◆ Task requirements
Lay out every line of the rows below as a Markdown table with the columns No. and Text. Number each line and leave out the blank ones.

::::

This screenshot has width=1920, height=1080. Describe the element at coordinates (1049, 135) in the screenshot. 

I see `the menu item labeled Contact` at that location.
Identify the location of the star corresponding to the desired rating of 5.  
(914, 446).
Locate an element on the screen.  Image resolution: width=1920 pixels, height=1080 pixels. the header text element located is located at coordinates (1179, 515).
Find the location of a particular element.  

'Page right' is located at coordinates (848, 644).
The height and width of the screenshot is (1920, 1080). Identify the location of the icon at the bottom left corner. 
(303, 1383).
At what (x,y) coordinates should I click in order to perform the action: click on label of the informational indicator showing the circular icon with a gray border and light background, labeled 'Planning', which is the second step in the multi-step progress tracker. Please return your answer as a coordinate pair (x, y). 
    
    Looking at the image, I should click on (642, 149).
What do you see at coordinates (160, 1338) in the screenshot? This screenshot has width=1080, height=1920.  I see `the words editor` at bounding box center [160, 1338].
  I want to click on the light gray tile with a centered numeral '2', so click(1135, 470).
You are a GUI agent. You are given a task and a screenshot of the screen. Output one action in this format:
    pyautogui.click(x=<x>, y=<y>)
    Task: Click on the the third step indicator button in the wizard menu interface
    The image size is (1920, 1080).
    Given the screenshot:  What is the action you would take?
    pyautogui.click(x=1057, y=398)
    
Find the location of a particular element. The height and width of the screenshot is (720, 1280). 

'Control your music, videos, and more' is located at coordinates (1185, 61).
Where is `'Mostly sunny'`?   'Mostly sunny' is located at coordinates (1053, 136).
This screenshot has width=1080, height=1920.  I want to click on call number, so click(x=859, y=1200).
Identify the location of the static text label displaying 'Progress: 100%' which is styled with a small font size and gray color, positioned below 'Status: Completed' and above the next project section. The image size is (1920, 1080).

::::

◆ Task output
| No. | Text |
|---|---|
| 1 | This screenshot has width=1920, height=1080. Describe the element at coordinates (1049, 135) in the screenshot.  |
| 2 | I see `the menu item labeled Contact` at that location. |
| 3 | Identify the location of the star corresponding to the desired rating of 5.   |
| 4 | (914, 446). |
| 5 | Locate an element on the screen.  Image resolution: width=1920 pixels, height=1080 pixels. the header text element located is located at coordinates (1179, 515). |
| 6 | Find the location of a particular element.   |
| 7 | 'Page right' is located at coordinates (848, 644). |
| 8 | The height and width of the screenshot is (1920, 1080). Identify the location of the icon at the bottom left corner.  |
| 9 | (303, 1383). |
| 10 | At what (x,y) coordinates should I click in order to perform the action: click on label of the informational indicator showing the circular icon with a gray border and light background, labeled 'Planning', which is the second step in the multi-step progress tracker. Please return your answer as a coordinate pair (x, y).  |
| 11 |     Looking at the image, I should click on (642, 149). |
| 12 | What do you see at coordinates (160, 1338) in the screenshot? This screenshot has width=1080, height=1920.  I see `the words editor` at bounding box center [160, 1338]. |
| 13 |   I want to click on the light gray tile with a centered numeral '2', so click(1135, 470). |
| 14 | You are a GUI agent. You are given a task and a screenshot of the screen. Output one action in this format: |
| 15 |     pyautogui.click(x=<x>, y=<y>) |
| 16 |     Task: Click on the the third step indicator button in the wizard menu interface |
| 17 |     The image size is (1920, 1080). |
| 18 |     Given the screenshot:  What is the action you would take? |
| 19 |     pyautogui.click(x=1057, y=398) |
| 20 | Find the location of a particular element. The height and width of the screenshot is (720, 1280).  |
| 21 | 'Control your music, videos, and more' is located at coordinates (1185, 61). |
| 22 | Where is `'Mostly sunny'`?   'Mostly sunny' is located at coordinates (1053, 136). |
| 23 | This screenshot has width=1080, height=1920.  I want to click on call number, so click(x=859, y=1200). |
| 24 | Identify the location of the static text label displaying 'Progress: 100%' which is styled with a small font size and gray color, positioned below 'Status: Completed' and above the next project section. The image size is (1920, 1080). |